As to the age of the appellant the court on its own, upon perusal of the record found that there was conflicting evidence as to the exact age of the appellant.

 The medical Doctor who examined him on 20th March 2003 indicated on Police Form 24, that the appellant’s approximate age was 18 years.

Physical examination by the same doctor indicated on part B of the said form that the apparent age of the accused was 18 years.

No other evidence was adduced by the prosecution to confirm the exact age of the appellant. “Approximately age” and “Apparent age” are simply estimates. The exact age of the appellant was therefore not ascertained. In his own testimony he stated that he was 23 years old. That was on 15th August 2008. If this testimony is taken to be the truth, as it was never challenged, in court, it would mean that he became 18 years of age in August 2003.

However, the offence for which he was indicated is said to have taken place on 17th March 2003. That would mean he was not yet 18 years old when he committed the offence.

This court on 17th April 2014 made an order in the presence of the appellant, but in the absence of his counsel and counsel for the state, though duly served, directing the medical superintendent Murchison Bay Hospital, Luzira, where the appellant is serving sentence, to examine the appellant and determine what his age was on the date he is alleged to have committed the offence on 17th March, 2003.

The court received the report on 26th May 2014 in the presence of the appellant and his counsel, but in the absence of the state, though duly served, the report stated that, the hospital did not have capacity to ascertain his age at the time the offence was committed. However, it was established that on 9th May 2014 when the appellant was examined he was above the age of 18 years.

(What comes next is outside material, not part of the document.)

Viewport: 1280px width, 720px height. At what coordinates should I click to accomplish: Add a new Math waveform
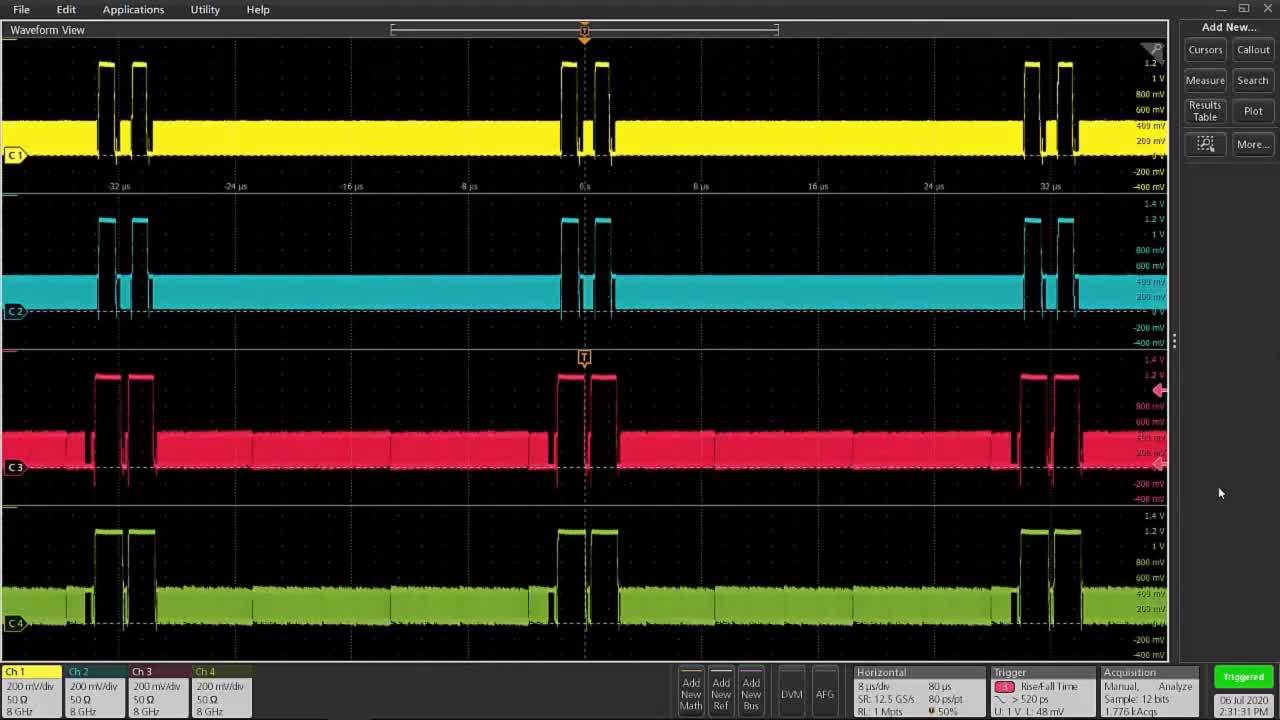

This leaves the age of the appellant at the time of the commission of the alleged offence undetermined.  The burden of proving beyond reasonable doubt that the appellant was 18 years at the time the offence was committed was upon the respondent. The prosecution failed to do so. There is doubt as to whether he was a minor or an adult at the time the offence was committed. This doubt should be resolved in favour of the appellant.

We accordingly find that it was not proved that the appellant had at the time of the alleged offence attained the age of 18 years.

He accordingly ought to have been tried as minor. Upon conviction he ought to have been referred to a Children’s Court for sentencing. This did not happen and it occasioned a miscarriage of justice. See Birembo Sebastian and Nyonzima Mariko vs Uganda (Supreme Court Criminal Appeal No. 20 of 2001).  In Ssendyose Joseph vs Uganda (Criminal Appeal No. 15 of 2010) this Court held that in circumstances such as this, where the appellant had served more than 3 years of custodial sentence, the maximum detention period allowed under Section 94 (1) (g) of the Children Act, Cap 59, he ought to be released forthwith, without the case being referred to the Children’s Court for sentencing.   

We accordingly follow the above authorities and set the appellant free inspite of the substituted conviction for indecent assault since he has already served more than 3 years of his sentence in prison.

The Judgment of the High Court is hereby set aside and substituted with this Judgment of this Court to the effect that for the reasons we have stated above the appellant is hereby set free unless he is being held on other charges.

Before taking leave of this case, this court points out to the trial courts below of the necessity, upon those courts in the course of the trial, to ascertain the age and mental status of every accused person at the time the alleged offence was committed.  The necessity for this is because the age and or mental status of an accused at the time of the commission of the offence have a vital bearing on the whole trial, including the conviction and or sentencing process, amongst other considerations.



Dated at Kampala this18th day of JUNE 2014.